VibeWarden — Performance benchmarks and latency budget¶
This document explains how much latency VibeWarden adds to requests, what the latency budget is for each middleware layer, and how to reproduce the measurements yourself.
Latency budget¶
| Layer | Target P50 overhead | Target P99 overhead |
|---|---|---|
| Direct passthrough (no middleware) | baseline | baseline |
| Security headers only | < 1 ms | < 2 ms |
| Rate limiting only | < 1 ms | < 2 ms |
| WAF only | < 2 ms | < 5 ms |
| All middleware combined | < 3 ms | < 10 ms |
The sidecar target is < 1 ms P50 and < 5 ms P99 overhead for a simple proxy (no WAF). With all middleware enabled the target is < 5 ms P50 and < 10 ms P99. The benchmark numbers below are single-machine in-process measurements and represent the middleware cost in isolation, not end-to-end network round-trip time.
Running the benchmarks¶
# Run all benchmarks with memory allocation stats (5-second run per bench)

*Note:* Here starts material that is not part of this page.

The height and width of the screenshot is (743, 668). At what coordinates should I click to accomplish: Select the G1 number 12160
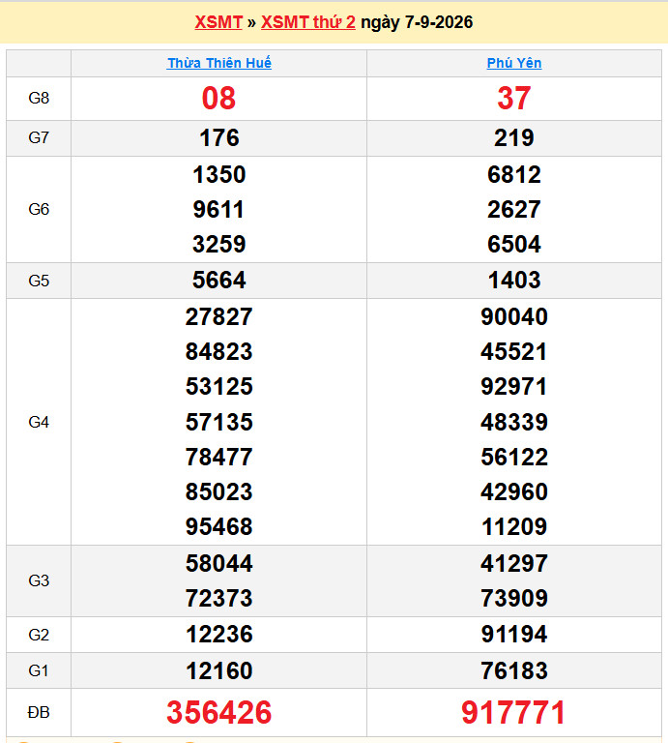[219, 670]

go test -bench=. -benchmem -benchtime=5s ./test/benchmarks/
# Run a single benchmark
go test -bench=BenchmarkProxy_WithWAF -benchmem ./test/benchmarks/
# Increase iterations for more stable numbers
go test -bench=. -benchmem -count=3 -benchtime=5s ./test/benchmarks/
Benchmarks live in test/benchmarks/proxy_bench_test.go. They use
net/http/httptest so no network stack is involved. The numbers measure pure
middleware CPU and allocation cost against a benign GET /api/resource request
with no matching WAF rules.
Benchmark results¶
Machine: darwin/amd64, VirtualApple @ 2.50 GHz (Apple M-series, Rosetta),
Go 1.26.
goos: darwin
goarch: amd64
pkg: github.com/vibewarden/vibewarden/test/benchmarks
cpu: VirtualApple @ 2.50GHz
BenchmarkProxy_DirectPassthrough-10 2159046 1672 ns/op 5394 B/op 14 allocs/op
BenchmarkProxy_WithSecurityHeaders-10 1521925 2350 ns/op 6226 B/op 21 allocs/op
BenchmarkProxy_WithRateLimiting-10 1916719 1851 ns/op 5402 B/op 15 allocs/op
BenchmarkProxy_WithWAF-10 1000000 3572 ns/op 13638 B/op 16 allocs/op
BenchmarkProxy_AllMiddleware-10 808497 4416 ns/op 14478 B/op 24 allocs/op
Interpretation¶
| Benchmark | ns/op | Overhead vs baseline | B/op | allocs/op |
|---|---|---|---|---|
| DirectPassthrough | 1 672 | — (baseline) | 5 394 | 14 |
| WithSecurityHeaders | 2 350 | +678 ns (+0.7 µs) | 6 226 | 21 |
| WithRateLimiting | 1 851 | +179 ns (+0.2 µs) | 5 402 | 15 |
| WithWAF | 3 572 | +1 900 ns (+1.9 µs) | 13 638 | 16 |
| AllMiddleware | 4 416 | +2 744 ns (+2.7 µs) | 14 478 | 24 |
All values are well below their respective latency budget targets.
Key observations¶
-
SecurityHeaders adds ~0.7 µs per request. The cost comes from constructing and setting six HTTP response header strings. There is headroom to add more headers without approaching the 1 ms P50 budget.
-
RateLimiting with a no-op in-memory limiter adds ~0.2 µs. A real in-memory token-bucket limiter (
golang.org/x/time/rate) will be slightly more expensive due to mutex contention and time-package calls; a Redis-backed limiter will incur a full network round-trip (typically 0.2–1 ms on localhost, 1–5 ms over LAN). -
WAF is the most expensive single middleware at ~1.9 µs overhead per request. This cost is dominated by the regular-expression scan over query parameters, selected headers, and the first 8 KB of the request body. Requests with long bodies or many query parameters will see higher values; static assets and API calls with small payloads sit near the benchmark figure.
-
AllMiddleware stacks all three layers and adds ~2.7 µs total. The aggregate is sub-additive because of CPU cache effects when the chain runs sequentially on the same goroutine.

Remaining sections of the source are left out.